Vertical SaaS Isn’t Discretionary

The fate of a tech company during a recession will largely be determined by how essential their product is to their customers. During a market downturn, businesses and consumers alike quickly cut their discretionary spending. We can already see this in the market action of consumer tech companies, which have been some of the hardest hit during the first two quarters this year. Businesses have been scaling back, too. Corporate events, marketing, and even hiring are being treated as “privileges” as companies try to salvage their balance sheets by sacrificing the nice-to-haves to protect the essentials.

In these kinds of macro environments, B2B tech companies — and vertical SaaS companies in particular — have a decisive advantage over many of their consumer-facing peers.
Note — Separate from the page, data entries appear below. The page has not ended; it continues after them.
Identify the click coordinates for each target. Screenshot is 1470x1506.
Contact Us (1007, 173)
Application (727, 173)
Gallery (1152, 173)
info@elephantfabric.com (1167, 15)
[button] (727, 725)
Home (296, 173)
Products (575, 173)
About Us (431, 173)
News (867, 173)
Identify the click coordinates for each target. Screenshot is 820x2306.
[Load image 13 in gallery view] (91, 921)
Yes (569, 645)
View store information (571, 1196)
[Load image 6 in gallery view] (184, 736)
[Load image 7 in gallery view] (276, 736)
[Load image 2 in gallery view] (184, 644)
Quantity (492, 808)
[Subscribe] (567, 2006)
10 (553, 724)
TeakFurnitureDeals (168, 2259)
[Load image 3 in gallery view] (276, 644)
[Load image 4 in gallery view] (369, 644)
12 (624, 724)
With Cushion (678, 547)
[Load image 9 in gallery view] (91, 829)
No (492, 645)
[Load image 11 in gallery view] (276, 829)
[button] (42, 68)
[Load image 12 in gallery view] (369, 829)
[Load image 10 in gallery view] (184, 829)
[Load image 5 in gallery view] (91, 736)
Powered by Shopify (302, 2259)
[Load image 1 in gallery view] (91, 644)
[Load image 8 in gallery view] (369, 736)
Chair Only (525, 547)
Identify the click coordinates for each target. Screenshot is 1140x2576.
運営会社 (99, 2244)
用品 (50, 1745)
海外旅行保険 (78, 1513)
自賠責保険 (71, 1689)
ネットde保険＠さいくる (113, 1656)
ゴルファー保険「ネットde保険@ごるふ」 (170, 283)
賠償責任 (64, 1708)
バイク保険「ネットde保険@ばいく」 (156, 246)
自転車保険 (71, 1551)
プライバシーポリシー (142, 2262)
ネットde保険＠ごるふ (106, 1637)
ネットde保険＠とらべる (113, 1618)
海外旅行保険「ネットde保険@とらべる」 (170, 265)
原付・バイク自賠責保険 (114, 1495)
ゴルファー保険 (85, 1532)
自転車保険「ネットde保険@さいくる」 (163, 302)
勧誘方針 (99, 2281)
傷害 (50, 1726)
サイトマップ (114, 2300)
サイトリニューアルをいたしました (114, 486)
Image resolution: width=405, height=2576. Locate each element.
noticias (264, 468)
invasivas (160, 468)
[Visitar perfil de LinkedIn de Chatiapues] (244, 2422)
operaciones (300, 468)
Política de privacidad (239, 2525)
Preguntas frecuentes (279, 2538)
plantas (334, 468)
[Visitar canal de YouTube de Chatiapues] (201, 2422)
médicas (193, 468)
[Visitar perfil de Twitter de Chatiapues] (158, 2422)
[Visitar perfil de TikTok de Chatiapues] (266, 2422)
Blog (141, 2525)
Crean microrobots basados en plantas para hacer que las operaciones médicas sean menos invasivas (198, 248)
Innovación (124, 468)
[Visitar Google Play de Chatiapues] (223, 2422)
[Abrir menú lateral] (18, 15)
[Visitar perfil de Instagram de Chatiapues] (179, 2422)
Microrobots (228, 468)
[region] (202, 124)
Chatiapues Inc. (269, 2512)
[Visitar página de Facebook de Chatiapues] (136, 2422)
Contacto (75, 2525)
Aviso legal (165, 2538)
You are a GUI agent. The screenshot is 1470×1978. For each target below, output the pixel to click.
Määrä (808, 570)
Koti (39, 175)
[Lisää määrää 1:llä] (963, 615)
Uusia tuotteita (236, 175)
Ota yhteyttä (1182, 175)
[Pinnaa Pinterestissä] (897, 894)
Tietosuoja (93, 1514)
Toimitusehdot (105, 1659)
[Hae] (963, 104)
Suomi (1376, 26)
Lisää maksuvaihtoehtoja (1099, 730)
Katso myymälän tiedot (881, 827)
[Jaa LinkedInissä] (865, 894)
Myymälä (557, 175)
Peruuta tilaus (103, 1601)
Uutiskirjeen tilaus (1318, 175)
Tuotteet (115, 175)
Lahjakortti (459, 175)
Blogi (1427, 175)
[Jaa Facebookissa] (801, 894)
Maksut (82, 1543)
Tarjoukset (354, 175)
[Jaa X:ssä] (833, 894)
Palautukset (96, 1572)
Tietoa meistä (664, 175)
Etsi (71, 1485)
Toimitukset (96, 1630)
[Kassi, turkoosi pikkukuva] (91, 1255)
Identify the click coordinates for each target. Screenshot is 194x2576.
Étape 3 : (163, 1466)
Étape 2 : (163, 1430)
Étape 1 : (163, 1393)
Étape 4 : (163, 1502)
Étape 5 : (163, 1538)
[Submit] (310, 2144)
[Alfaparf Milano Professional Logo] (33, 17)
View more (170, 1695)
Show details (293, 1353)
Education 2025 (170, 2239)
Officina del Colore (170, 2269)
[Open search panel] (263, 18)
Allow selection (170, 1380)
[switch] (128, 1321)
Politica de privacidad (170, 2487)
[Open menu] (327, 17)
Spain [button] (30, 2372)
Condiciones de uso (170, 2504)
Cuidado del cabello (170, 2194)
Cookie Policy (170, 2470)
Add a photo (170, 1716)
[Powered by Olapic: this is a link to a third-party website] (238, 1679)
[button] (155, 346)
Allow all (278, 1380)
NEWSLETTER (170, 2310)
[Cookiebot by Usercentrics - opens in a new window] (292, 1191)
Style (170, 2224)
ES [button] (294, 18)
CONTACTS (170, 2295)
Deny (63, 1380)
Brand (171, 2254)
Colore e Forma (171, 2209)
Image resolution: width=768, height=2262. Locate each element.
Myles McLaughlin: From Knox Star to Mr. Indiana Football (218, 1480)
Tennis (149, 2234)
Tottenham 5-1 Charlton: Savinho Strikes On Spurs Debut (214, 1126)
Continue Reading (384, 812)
The reason is that vertical SaaS platforms are typically a non-discretionary expenditure. This is true of both point solutions and systems of record because these platforms provide the core functionality for a customer’s entire business. In other words, the users of a sufficiently robust vertical SaaS platform can’t afford to stop paying for it.

The stickiness of this kind of software was recognized by Robert Smith, the CEO and founder of Vista Equity Partners, in the early days of SaaS. Smith famously made the case that he’d prefer software contracts to first-lien debt because a “a company will not pay the interest payment on their first lien until after they pay their software maintenance or subscription fee.” Why? Because that customer “can’t run his business without our software.” It’s a simple insight that made Smith a billionaire and turned Vista into a software juggernaut.

Seen this way, a well-built vertical SaaS product is a business expense that is about as optional as taxes, rent, and utilities. It is non-discretionary in the extreme, which is the best possible position to be in as a founder regardless of macro conditions. In most cases, a customer will only stop making payments for their vertical SaaS product if they’re about to shutter their business entirely. Their software is the last expense to go before the lights go off.

Of course, the fact that vertical SaaS products are essential to their customers is only part of their advantage in a recessionary environment. To the extent that their software helps their customers — especially SMBs — operate their businesses more efficiently and improve their margins, they will continue to see relatively strong revenue growth. Moreover, vertical SaaS businesses themselves tend to have very strong unit economics and FCF margins, a critical quality for a tech company at a time when cash is king.

Despite the lackluster macro backdrop, at Fractal we’ve never been more bullish on the future of vertical SaaS. We believe that now is the perfect time to launch these critical software businesses that will transform America’s industries and the companies that launch during hard times will only come out stronger on the other side.